Classical Music Agony Aunt ALICE McVEIGH
has something on her mind this week ...
You won't remember me, but I used to be your neighbour, three doors away but one, who always used to hand out lots of sweets to your daughter and her ninety five friends each Halloween. I don't expect credit, but I also regularly buy your books and read your column. Imagine my discomfiture when, upon crashing into your grocery trolley at Sainsbury's you said, 'Vanity of vanities, all is vanity, gosh, sorry, F-sharp, G, A-flat.'
I hope I'm not a fussy person but it does seem to me that this is a curious way to greet someone known to you for many years.
Anon in Orpington
Dear Mrs McVeigh,
It has come to my attention that, upon our recent application to read your electricity meter, you neglected to even open the door, despite four phone calls and a considerable amount of time spent in doorbell-ringing and door-rapping.
Instead, a strange, wailing, Jewish noise came through the window, punctuated by 'Oh, bugger'. It is not, of course, for us to criticize the behaviour of customers in their own homes, but it sounded vaguely as if a cat was being tortured, and our employee was concerned enough to call us with regard to contacting the Royal Society for the Prevention of Cruelty to Animals.
G B W of British Electricity
PS Would be grateful also to read the meter.
I don't know what got into you at our match yesterday, but I've never seen you so off your game.
When we lost the first set, you said, 'One generation passeth away and another generation cometh;
And the earth abideth forever', and when you lost your serve, instead of blaming your partner (me) you said something about Hadad the Edomite which made no (zero) sense at all.
Is this some kind of fundamentalist cult?
Are you off your nut?
Wendy of Sidcup
I'm sorry if I've been a bit funny lately, but (A, B-flat, A, C-sharp) I have had something on my mind (oh, and by the way, it's pretty crucial not to worship Ashtoreth, the god of the Zidonians and Milcom.
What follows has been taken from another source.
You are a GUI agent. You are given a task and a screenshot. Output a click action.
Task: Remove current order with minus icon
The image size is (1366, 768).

As is pretty generally recognised, this brings the wrath of God on his nation.) I am playing Bloch's magnificent Schelomo (apparently Hebrew for Solomon, and telling the story of King Solomon's life) shortly with a very good orchestra, and as Bloch himself wrote -- and he said a mouthful -- 'I have but listened to an inner voice, deep, secret, insistent, ardent, an instinct much more than cold and dry reason, a voice which seemed to come from far beyond myself, far beyond my parents ... a voice which surged up in me.'
(E, E-flat, E, yes, got it.) So basically you can't expect anything any more intelligent than a vague, Jewish-style buzzing until November 17th is over (but wouldn't it sound spookier up the D-string?)
Or possibly later, as this obsession may pass, along with the Hittites, the borders of the Euphrates, the Ammonites and the King of Zobah, who certainly came to a sticky end, in common with practically everybody in the Old Testament, of course.
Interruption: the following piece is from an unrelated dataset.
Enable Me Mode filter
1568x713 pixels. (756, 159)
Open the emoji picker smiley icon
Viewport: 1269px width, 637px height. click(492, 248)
As E Bloch wrote: 'It is rather the Hebrew spirit that interests me, the complex, ardent, agitated soul that vibrates for me in the Bible. The vigor ... the violence ... the burning love of justice ... the sorrow ... and the sensuality. All this is in us, all this is in me, and it is the better part of me.'
O God, that is so beautiful. (G, F-sharp, G. No vibrato, as King S is shuffling off his mortal coil at this point, leaving three hundred wives and seven hundred concubines alike inconsolable.)
And then there's the bit where the orchestra rises up like a tidal wave and drowns me.
Sorry, what was your beef again?
Copyright © 19 October 2007
Alice McVeigh, Kent, UK
PS And what price the Queen of Sheba?
PPS And is it still kosher if I'm not Jewish?